ACS Infectious Diseases, 2019,
DOI:10.1021/acsinfecdis.9b00231
Abstract
Alveolar echinococcosis (AE) is a chronic infectious parasitic disease that is fatal and still being neglected. Currently, the AE treatment recommended by the WHO is complete excision of the lesions, followed by the oral administration of albendazole (ABZ), the only effective first-line anti-AE drug, for two years. Unfortunately, complete excision of AE lesions is impossible in most cases, leaving the long-term use of ABZ as the only alternative. However, only about one-third of patients experience complete remission or cure with such treatments, largely because of the low oral bioavailability of ABZ caused by its very low solubility.
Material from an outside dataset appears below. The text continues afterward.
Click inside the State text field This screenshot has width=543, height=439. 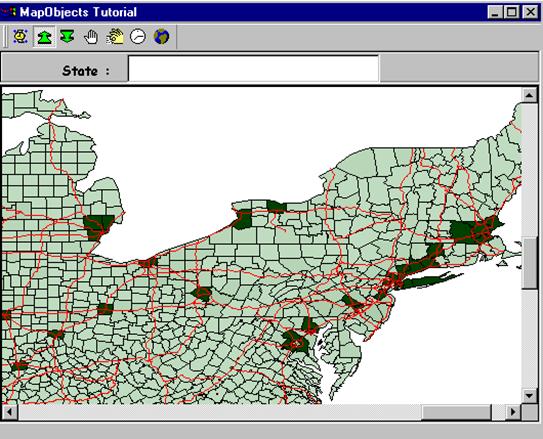coord(253,68)
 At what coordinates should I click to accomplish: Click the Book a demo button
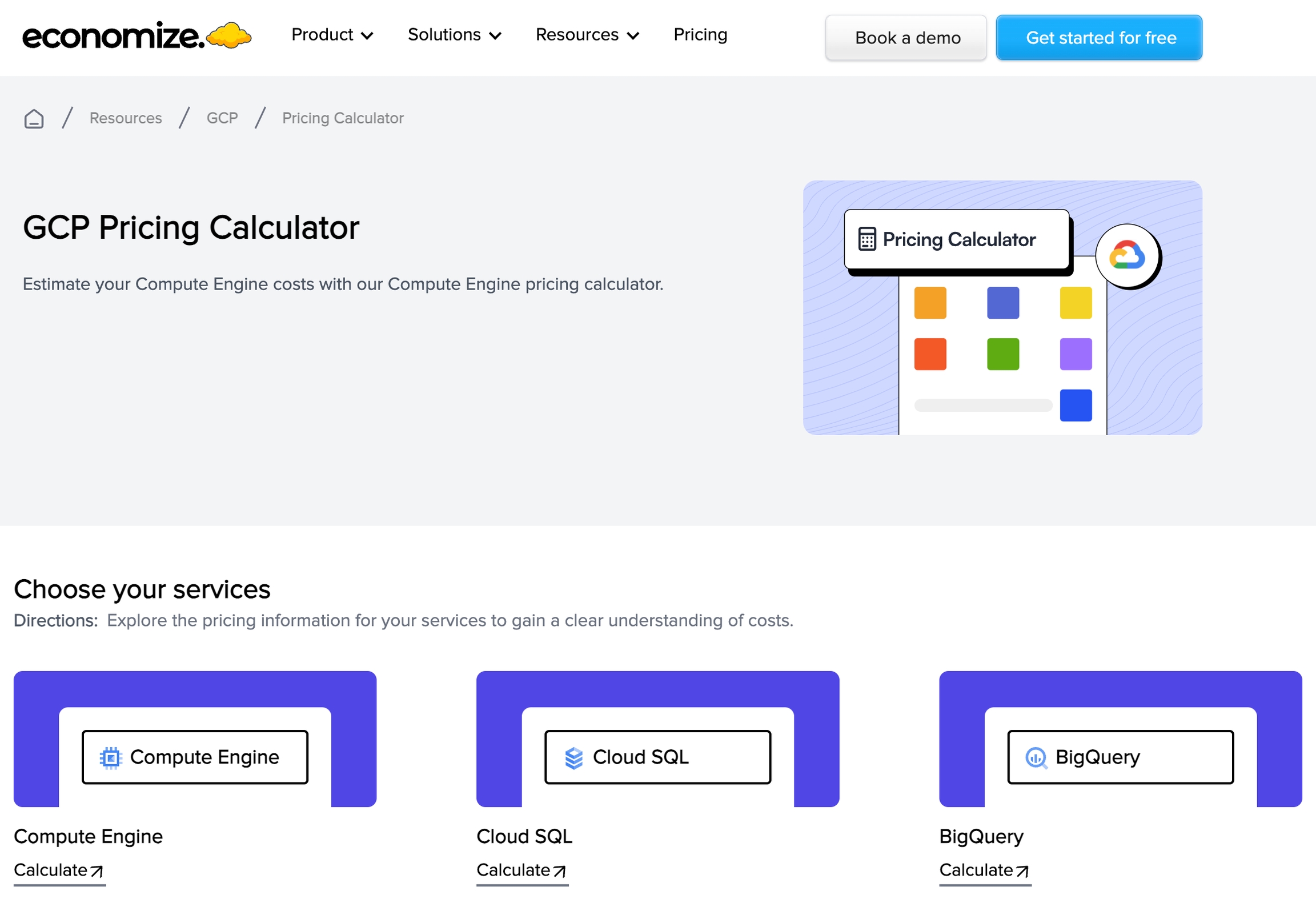point(906,38)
To improve the oral bioavailability of ABZ, a novel nanocrystalline (NC) formulation of ABZ was obtained by spray-drying ABZ with a triblock copolymer poly(ethylene oxide)-poly(propylene oxide)-poly(ethylene oxide) (Poloxamer 188), and its physical structure was confirmed by scanning electron microscopy (SEM), small-angle X-ray scattering (SAXS), wide-angle X-ray diffraction (WAXRD), and polarized optical microscopy (POM). The significantly reduced ABZ crystallite size coupled with prolonged ABZ supersaturation significantly improved the drug dissolution performance compared with that of the commercial ABZ oral product (Albenda), and the NC formulation showed an approximately 4.2-fold higher AUC than Albenda in a pharmacokinetic comparison in Beagle dogs as measured by the plasma concentration of albendazole sulfoxide, the active antiparasitic metabolite. Even more encouragingly, after 30 days of once-daily oral administration of the NC and Albenda formulations to SD rats with hepatic alveolar echinococcosis, the NC formulation demonstrated a cyst inhibition effect 3.7-fold greater than that of Albenda. We therefore conclude that the NC formulation could potentially be developed into an improved anti-AE drug therapy.